● **Description of the task**
Only certain lines below are wanted: those starting at the line containing "Tap the 卡座 (散座)" and ending at the line containing "Given: Click the green", both included, each retyped exactly.
Segment Open
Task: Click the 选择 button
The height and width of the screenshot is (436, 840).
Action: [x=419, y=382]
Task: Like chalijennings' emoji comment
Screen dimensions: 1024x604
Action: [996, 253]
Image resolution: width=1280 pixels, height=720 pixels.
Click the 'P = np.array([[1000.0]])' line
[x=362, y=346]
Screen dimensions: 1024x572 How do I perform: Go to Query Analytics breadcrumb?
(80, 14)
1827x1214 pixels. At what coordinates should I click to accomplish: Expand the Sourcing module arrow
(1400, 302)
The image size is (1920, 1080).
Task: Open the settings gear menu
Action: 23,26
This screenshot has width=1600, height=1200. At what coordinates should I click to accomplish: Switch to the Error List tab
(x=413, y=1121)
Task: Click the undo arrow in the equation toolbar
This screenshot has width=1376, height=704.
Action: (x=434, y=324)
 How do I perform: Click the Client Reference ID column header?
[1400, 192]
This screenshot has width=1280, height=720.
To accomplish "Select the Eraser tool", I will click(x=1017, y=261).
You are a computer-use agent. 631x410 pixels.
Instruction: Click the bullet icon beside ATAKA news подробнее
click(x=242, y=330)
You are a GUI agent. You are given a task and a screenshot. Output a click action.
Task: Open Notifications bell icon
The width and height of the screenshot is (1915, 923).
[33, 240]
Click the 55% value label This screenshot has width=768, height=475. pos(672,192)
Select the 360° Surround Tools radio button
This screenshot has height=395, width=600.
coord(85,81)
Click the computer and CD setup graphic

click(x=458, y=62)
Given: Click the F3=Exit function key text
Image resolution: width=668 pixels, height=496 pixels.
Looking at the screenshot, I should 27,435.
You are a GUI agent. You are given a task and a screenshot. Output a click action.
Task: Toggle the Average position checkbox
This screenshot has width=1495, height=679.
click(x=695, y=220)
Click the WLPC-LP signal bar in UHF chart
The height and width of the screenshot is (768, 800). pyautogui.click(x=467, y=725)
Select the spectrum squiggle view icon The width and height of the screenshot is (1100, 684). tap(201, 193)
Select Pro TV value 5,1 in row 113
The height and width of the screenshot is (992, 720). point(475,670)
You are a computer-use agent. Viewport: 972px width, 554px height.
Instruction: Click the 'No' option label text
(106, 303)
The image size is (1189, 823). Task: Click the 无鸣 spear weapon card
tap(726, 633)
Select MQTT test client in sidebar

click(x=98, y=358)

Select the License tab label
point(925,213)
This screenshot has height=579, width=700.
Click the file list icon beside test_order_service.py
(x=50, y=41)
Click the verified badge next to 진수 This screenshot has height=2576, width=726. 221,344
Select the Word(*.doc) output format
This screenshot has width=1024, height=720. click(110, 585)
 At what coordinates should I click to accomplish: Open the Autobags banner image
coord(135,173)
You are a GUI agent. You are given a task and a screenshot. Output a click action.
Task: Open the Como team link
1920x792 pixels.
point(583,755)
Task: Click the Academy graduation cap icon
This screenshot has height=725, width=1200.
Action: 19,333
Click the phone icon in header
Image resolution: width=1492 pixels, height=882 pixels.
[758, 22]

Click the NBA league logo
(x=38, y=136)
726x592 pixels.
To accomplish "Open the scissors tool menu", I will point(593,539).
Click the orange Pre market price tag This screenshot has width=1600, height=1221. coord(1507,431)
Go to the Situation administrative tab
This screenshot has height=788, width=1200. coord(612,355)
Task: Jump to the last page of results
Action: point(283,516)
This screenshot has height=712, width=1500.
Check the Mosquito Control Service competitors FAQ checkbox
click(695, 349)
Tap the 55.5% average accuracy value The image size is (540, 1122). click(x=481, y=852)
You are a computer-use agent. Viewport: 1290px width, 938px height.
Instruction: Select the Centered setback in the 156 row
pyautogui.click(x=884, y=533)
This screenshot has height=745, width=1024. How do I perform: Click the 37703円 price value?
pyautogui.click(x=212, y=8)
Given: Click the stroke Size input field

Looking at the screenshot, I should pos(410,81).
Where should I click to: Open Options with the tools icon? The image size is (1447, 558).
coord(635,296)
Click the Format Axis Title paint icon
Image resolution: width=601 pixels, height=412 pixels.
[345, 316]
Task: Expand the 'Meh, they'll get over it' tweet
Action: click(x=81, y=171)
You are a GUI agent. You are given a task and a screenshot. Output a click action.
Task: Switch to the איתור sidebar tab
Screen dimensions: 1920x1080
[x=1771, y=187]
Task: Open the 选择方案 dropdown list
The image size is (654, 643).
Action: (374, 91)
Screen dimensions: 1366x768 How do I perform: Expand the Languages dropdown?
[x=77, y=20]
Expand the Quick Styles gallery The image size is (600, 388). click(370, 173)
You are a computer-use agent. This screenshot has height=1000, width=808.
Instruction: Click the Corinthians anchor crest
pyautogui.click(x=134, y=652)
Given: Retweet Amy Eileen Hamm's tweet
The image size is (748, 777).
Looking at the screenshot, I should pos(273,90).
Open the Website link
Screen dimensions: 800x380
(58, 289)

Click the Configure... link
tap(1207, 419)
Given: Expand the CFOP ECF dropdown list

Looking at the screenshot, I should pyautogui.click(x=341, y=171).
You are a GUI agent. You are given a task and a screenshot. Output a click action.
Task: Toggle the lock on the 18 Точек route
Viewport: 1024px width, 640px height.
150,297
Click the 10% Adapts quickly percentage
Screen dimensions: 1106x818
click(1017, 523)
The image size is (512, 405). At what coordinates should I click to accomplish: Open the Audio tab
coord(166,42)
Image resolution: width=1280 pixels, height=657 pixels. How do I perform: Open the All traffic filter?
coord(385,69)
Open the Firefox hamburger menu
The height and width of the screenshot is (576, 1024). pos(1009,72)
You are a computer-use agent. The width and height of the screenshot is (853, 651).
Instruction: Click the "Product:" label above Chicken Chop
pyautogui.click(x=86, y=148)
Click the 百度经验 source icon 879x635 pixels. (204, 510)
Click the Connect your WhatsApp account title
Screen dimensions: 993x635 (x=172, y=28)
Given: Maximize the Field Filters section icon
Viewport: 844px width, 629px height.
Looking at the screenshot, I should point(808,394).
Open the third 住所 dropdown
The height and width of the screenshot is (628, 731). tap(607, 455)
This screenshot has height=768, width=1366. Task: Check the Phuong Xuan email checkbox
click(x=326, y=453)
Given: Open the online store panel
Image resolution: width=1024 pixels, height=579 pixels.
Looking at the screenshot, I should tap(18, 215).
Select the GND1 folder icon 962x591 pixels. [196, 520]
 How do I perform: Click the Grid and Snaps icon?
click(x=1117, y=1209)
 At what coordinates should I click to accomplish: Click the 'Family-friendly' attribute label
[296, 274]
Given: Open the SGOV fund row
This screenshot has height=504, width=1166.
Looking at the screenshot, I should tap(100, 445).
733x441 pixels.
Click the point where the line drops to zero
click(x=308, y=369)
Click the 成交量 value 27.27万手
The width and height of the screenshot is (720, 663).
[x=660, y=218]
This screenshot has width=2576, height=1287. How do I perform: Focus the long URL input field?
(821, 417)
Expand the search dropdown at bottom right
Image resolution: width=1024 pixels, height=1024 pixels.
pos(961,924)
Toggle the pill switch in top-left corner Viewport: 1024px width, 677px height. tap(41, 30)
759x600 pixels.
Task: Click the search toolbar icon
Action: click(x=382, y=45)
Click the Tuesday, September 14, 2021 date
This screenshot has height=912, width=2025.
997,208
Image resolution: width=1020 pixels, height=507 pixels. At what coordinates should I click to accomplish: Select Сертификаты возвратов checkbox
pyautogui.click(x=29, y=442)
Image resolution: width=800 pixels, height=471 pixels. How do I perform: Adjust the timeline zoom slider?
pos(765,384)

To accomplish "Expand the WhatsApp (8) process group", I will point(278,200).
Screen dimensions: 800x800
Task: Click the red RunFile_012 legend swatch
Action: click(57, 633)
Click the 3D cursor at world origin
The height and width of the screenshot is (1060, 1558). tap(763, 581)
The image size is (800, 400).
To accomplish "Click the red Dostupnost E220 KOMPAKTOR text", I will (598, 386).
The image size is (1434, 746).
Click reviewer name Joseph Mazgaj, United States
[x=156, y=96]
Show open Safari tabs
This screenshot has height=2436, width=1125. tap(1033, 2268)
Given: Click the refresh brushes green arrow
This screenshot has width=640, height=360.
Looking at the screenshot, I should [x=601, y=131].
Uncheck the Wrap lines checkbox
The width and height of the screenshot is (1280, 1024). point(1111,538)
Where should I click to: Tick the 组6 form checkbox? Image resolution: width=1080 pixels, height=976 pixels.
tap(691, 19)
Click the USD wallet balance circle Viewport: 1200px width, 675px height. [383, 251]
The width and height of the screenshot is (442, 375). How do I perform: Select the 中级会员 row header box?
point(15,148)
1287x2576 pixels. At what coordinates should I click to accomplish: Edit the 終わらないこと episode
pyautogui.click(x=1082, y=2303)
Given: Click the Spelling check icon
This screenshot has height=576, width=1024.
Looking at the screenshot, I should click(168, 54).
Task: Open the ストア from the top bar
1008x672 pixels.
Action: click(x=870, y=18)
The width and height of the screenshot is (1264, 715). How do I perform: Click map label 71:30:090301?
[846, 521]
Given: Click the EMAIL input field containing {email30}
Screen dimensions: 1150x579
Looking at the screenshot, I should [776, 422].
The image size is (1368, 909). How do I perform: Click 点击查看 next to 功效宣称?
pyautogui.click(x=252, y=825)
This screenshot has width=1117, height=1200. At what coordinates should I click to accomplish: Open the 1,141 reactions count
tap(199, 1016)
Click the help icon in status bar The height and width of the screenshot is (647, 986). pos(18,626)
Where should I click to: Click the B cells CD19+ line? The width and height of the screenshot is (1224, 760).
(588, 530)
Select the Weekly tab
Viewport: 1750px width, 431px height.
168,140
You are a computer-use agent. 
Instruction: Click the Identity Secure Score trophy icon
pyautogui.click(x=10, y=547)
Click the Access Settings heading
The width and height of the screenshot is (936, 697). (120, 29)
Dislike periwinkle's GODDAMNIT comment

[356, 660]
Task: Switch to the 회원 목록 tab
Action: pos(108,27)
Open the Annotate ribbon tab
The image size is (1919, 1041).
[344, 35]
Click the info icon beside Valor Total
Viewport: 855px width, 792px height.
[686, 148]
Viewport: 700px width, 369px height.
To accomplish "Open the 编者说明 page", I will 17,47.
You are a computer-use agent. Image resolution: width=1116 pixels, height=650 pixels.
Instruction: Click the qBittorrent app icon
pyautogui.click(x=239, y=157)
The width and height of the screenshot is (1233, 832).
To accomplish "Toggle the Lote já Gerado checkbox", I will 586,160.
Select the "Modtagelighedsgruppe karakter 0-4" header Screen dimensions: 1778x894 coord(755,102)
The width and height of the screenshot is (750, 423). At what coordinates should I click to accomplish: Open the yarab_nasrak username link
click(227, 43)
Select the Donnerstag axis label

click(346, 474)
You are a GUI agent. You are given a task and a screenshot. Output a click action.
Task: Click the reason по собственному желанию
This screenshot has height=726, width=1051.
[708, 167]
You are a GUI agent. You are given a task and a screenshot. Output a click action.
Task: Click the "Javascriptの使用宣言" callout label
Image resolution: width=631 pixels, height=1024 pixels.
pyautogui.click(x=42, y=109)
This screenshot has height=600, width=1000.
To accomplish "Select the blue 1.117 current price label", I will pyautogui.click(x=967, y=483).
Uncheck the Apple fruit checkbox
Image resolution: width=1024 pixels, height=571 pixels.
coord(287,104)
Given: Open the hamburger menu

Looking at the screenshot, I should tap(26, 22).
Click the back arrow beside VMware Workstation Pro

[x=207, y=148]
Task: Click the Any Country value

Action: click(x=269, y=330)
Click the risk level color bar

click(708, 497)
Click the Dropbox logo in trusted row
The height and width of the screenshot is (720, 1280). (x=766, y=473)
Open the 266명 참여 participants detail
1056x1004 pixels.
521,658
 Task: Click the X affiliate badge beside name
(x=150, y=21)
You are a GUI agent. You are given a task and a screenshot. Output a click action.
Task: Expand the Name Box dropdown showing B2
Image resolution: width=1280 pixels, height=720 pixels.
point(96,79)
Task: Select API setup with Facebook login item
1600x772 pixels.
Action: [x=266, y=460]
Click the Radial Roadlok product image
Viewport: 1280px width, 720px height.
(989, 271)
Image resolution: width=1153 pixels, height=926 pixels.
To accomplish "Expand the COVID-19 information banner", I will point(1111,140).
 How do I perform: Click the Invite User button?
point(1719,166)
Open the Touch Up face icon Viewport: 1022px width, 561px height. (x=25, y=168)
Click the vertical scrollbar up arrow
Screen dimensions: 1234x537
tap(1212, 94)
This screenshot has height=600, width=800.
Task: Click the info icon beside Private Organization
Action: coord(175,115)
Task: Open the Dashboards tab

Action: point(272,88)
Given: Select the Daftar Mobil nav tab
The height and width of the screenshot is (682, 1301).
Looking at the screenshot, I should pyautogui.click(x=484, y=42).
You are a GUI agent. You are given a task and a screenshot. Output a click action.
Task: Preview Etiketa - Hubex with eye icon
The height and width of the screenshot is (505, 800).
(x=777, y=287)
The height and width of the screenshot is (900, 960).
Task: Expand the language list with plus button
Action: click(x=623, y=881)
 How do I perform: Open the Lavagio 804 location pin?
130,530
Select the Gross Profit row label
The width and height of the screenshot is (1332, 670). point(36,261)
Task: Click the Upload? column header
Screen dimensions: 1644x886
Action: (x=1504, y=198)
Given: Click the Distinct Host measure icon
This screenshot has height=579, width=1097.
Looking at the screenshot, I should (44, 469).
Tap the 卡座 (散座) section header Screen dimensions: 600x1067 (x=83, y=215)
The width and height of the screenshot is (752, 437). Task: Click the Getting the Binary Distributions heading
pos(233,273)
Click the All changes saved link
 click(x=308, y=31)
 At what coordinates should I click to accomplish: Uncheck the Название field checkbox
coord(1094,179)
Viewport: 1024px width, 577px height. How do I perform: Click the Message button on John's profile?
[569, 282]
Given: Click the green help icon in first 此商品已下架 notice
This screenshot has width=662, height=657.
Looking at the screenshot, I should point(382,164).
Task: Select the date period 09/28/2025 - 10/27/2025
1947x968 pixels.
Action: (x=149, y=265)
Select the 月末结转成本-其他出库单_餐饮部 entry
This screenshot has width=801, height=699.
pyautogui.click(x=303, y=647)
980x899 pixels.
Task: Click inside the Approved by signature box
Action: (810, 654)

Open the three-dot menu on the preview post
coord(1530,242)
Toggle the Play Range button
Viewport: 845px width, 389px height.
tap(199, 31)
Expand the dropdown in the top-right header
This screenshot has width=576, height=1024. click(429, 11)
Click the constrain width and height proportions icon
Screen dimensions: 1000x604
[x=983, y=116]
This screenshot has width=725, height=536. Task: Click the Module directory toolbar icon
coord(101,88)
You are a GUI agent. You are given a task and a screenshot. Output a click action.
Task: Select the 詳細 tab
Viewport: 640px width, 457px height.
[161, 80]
Segment Closed
● **Task response**
Tap the 卡座 (散座) section header Screen dimensions: 600x1067 (x=83, y=215)
The width and height of the screenshot is (752, 437). Task: Click the Getting the Binary Distributions heading
pos(233,273)
Click the All changes saved link
 click(x=308, y=31)
 At what coordinates should I click to accomplish: Uncheck the Название field checkbox
coord(1094,179)
Viewport: 1024px width, 577px height. How do I perform: Click the Message button on John's profile?
[569, 282]
Given: Click the green help icon in first 此商品已下架 notice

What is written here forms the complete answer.